# Looking for a reputable miniature poodle breeder in California, please help!



## my cutie pie (Jul 6, 2021)

Hi friends, I am looking for a reputable miniature poodle breeder. I'm located just shy of Sacramento, but would not mind driving to San Francisco, or San Jose. I have emailed a couple of breeders (Rankin, BarKing, Clarion, and a few others in my area) the last 12 days, but have not heard any news from either of them. I would really like to get a miniature poodle by the end of this year or sooner.
I would really appreciate any recommendations on reputable breeders in this area. I would prefer black or blue; health and temperament are my top priorities. 

Thank you


----------



## Rose n Poos (Sep 22, 2017)

Hi and Welcome!

Geographically, you've got a few good choices, some you've already contacted. Quality breeders are still dealing with full waitlists, which are normal at anytime, but are stretched even further this last year, so responses can take a very long time.

Unfortunately, this also makes your timeline an unlikely reach. Your chances go up if you expand your search parameters to other regions.

Not knowing your general dog experience, or poodle specific experience, or your experience selecting a breeder I'll add some tips, some things to consider and some things to avoid when selecting a quality breeder.

We often hear from folks that they just want a pet. What doesn't seem to be common knowledge is that the kind of quality, conscientious breeders many of us prefer to support are _always_ breeding for the very best poodles they can. It isn't pet puppy vs show puppy, it's lucky us, the ones wanting a pet who get the pups that have some small "fault" that might reduce their chances of winning competitions, but are flawless to us .

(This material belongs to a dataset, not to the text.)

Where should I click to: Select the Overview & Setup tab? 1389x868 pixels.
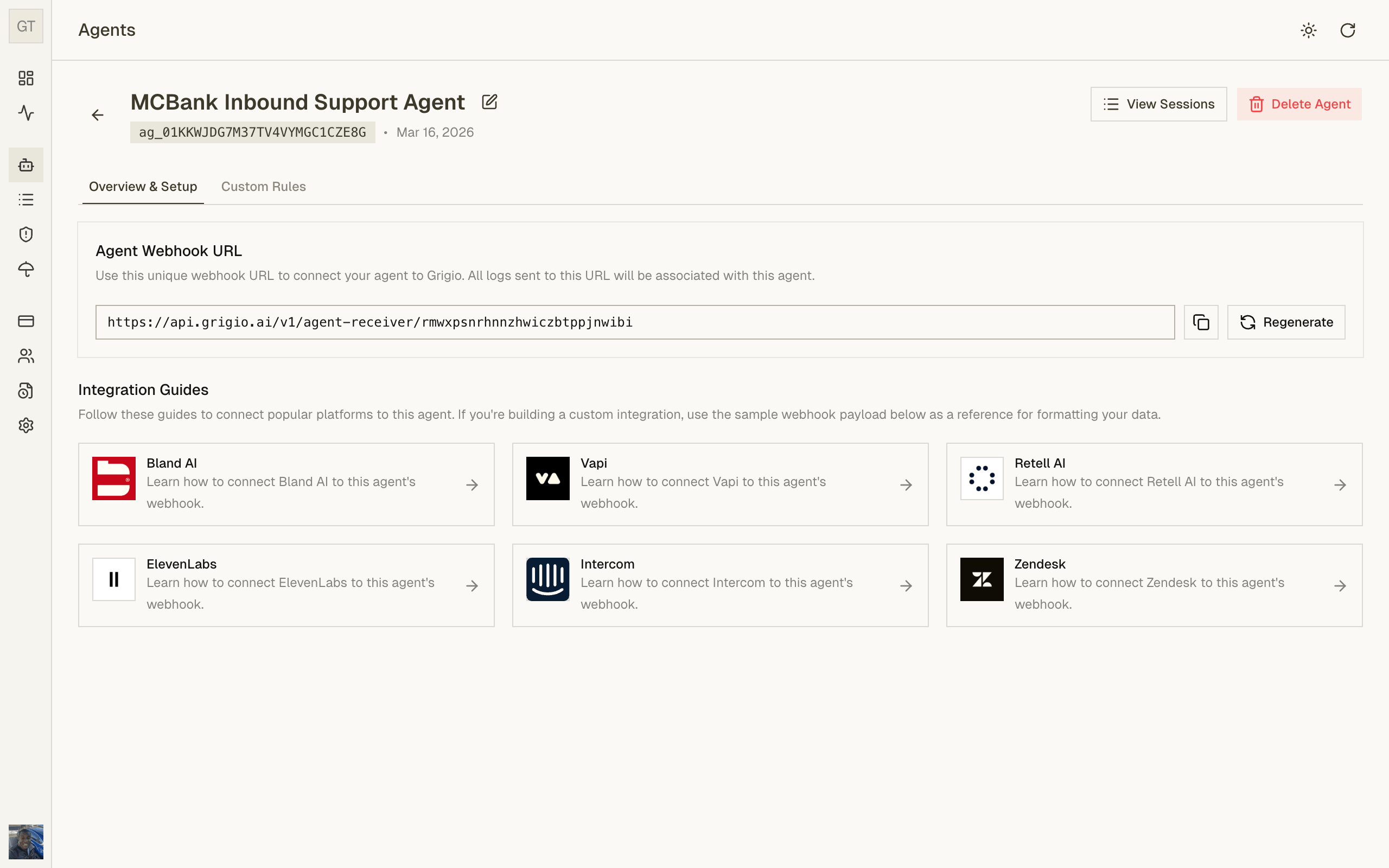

It's not unusual to think that there are possibly thousands of breeders to choose from. For quality, conscientious breeders, that number is more likely only in the hundreds in the US or Canada. A bottom line difference is between those who're breeding primarily for profit and those who're breeding because they feel not only love for poodles but an obligation to the entire breed.

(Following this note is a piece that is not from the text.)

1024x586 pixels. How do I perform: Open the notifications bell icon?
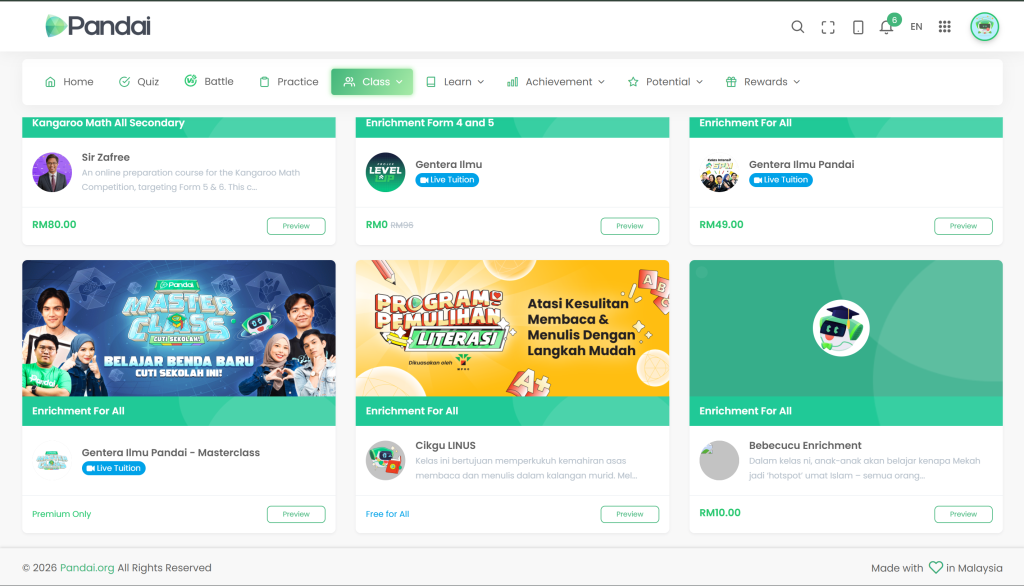(x=886, y=27)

About reviews, a happy owner doesn't necessarily mean an informed owner. It's as likely they've just been lucky, so far. Review any negative comments carefully, if they're allowed to appear.

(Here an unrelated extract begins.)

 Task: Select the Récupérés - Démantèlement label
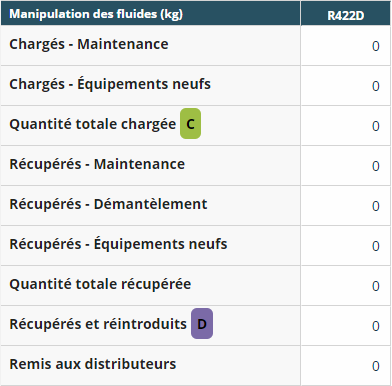108,204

Getting a puppy from a quality, conscientious breeder is something like insurance. Their investment in the health, welfare, and soundness of all the dogs in their care including the puppies they offer to new homes is part of the reason you're not likely to find a less than $2000 USD puppy from them.

The saying is "pay the breeder or pay the vet". Price alone isn't the only thing to separate quality breeders from those less than. We've seen members quote as high, and even much higher pricing for pups from parents not health tested, not proven to meet breed standards, sold as purebred when only a DNA test could determine that since they may be sold without registration papers.

If I knew the risks and have dedicated poodle health savings of several thousand dollars or pet insurance, knew that basically that the breeder and I would part ways as soon as the pup was in my hands because they're very unlikely to stand behind their pup and me thru the pups life, I might proceed with a breeder that doesn't meet my criteria.

But

I also wouldn't pay quality breeder prices, and over, unless I'm getting all the quality breeder perks.


Health testing of the breeding parents is a good indicator of a quality, conscientious breeder. The Breeder List has info on what to look for in the testing for each variety. Mentioning health testing on a site is nice but isn't proof. For proof, look for health testing results spelled out on the breeder's site, then verify for yourself by going to the site the results are published on. If you don't find any evidence of testing or can't find the info but the breeder appeals to you, contact them and ask where you might see the testing they do. Reputable breeders put in a lot of effort to make sure they're breeding the healthiest poodles and will be happy to talk about it and provide the info.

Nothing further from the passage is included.